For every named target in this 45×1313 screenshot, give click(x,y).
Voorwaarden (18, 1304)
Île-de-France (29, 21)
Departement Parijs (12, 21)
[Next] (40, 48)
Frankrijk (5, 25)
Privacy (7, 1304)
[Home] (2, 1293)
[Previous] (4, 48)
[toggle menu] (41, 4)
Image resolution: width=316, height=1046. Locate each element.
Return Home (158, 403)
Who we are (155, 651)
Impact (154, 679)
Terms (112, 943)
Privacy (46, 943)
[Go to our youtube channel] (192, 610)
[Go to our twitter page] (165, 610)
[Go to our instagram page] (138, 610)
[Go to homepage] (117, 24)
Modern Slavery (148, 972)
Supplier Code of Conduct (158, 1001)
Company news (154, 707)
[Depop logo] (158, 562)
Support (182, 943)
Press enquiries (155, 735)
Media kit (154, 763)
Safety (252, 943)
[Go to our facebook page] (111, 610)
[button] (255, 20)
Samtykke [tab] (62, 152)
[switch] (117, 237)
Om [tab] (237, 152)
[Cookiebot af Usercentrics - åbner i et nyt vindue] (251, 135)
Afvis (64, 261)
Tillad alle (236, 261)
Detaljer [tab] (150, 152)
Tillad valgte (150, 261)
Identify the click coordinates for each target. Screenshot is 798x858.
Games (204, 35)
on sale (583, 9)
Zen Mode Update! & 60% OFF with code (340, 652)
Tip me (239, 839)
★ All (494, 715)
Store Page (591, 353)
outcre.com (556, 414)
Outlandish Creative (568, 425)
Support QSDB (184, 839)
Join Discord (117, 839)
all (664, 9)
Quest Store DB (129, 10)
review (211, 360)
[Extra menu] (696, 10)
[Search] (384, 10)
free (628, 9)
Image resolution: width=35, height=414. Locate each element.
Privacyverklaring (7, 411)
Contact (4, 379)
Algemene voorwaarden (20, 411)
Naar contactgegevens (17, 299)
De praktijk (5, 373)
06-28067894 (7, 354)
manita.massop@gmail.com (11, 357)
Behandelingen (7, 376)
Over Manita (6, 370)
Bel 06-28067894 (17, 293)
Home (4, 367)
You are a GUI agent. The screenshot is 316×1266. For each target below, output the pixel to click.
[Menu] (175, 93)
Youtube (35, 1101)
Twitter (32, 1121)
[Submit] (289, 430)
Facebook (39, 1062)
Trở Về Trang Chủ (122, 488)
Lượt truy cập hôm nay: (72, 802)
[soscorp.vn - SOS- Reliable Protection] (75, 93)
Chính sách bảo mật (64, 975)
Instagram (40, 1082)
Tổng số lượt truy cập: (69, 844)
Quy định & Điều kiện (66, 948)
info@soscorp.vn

*Required task*:
Copy out all of the material above, every line unchanged and in the same order.

*Answer to the exercise*:
For every named target in this 45×1313 screenshot, give click(x,y).
Voorwaarden (18, 1304)
Île-de-France (29, 21)
Departement Parijs (12, 21)
[Next] (40, 48)
Frankrijk (5, 25)
Privacy (7, 1304)
[Home] (2, 1293)
[Previous] (4, 48)
[toggle menu] (41, 4)
Image resolution: width=316, height=1046. Locate each element.
Return Home (158, 403)
Who we are (155, 651)
Impact (154, 679)
Terms (112, 943)
Privacy (46, 943)
[Go to our youtube channel] (192, 610)
[Go to our twitter page] (165, 610)
[Go to our instagram page] (138, 610)
[Go to homepage] (117, 24)
Modern Slavery (148, 972)
Supplier Code of Conduct (158, 1001)
Company news (154, 707)
[Depop logo] (158, 562)
Support (182, 943)
Press enquiries (155, 735)
Media kit (154, 763)
Safety (252, 943)
[Go to our facebook page] (111, 610)
[button] (255, 20)
Samtykke [tab] (62, 152)
[switch] (117, 237)
Om [tab] (237, 152)
[Cookiebot af Usercentrics - åbner i et nyt vindue] (251, 135)
Afvis (64, 261)
Tillad alle (236, 261)
Detaljer [tab] (150, 152)
Tillad valgte (150, 261)
Identify the click coordinates for each target. Screenshot is 798x858.
Games (204, 35)
on sale (583, 9)
Zen Mode Update! & 60% OFF with code (340, 652)
Tip me (239, 839)
★ All (494, 715)
Store Page (591, 353)
outcre.com (556, 414)
Outlandish Creative (568, 425)
Support QSDB (184, 839)
Join Discord (117, 839)
all (664, 9)
Quest Store DB (129, 10)
review (211, 360)
[Extra menu] (696, 10)
[Search] (384, 10)
free (628, 9)
Image resolution: width=35, height=414. Locate each element.
Privacyverklaring (7, 411)
Contact (4, 379)
Algemene voorwaarden (20, 411)
Naar contactgegevens (17, 299)
De praktijk (5, 373)
06-28067894 (7, 354)
manita.massop@gmail.com (11, 357)
Behandelingen (7, 376)
Over Manita (6, 370)
Bel 06-28067894 (17, 293)
Home (4, 367)
You are a GUI agent. The screenshot is 316×1266. For each target below, output the pixel to click.
[Menu] (175, 93)
Youtube (35, 1101)
Twitter (32, 1121)
[Submit] (289, 430)
Facebook (39, 1062)
Trở Về Trang Chủ (122, 488)
Lượt truy cập hôm nay: (72, 802)
[soscorp.vn - SOS- Reliable Protection] (75, 93)
Chính sách bảo mật (64, 975)
Instagram (40, 1082)
Tổng số lượt truy cập: (69, 844)
Quy định & Điều kiện (66, 948)
info@soscorp.vn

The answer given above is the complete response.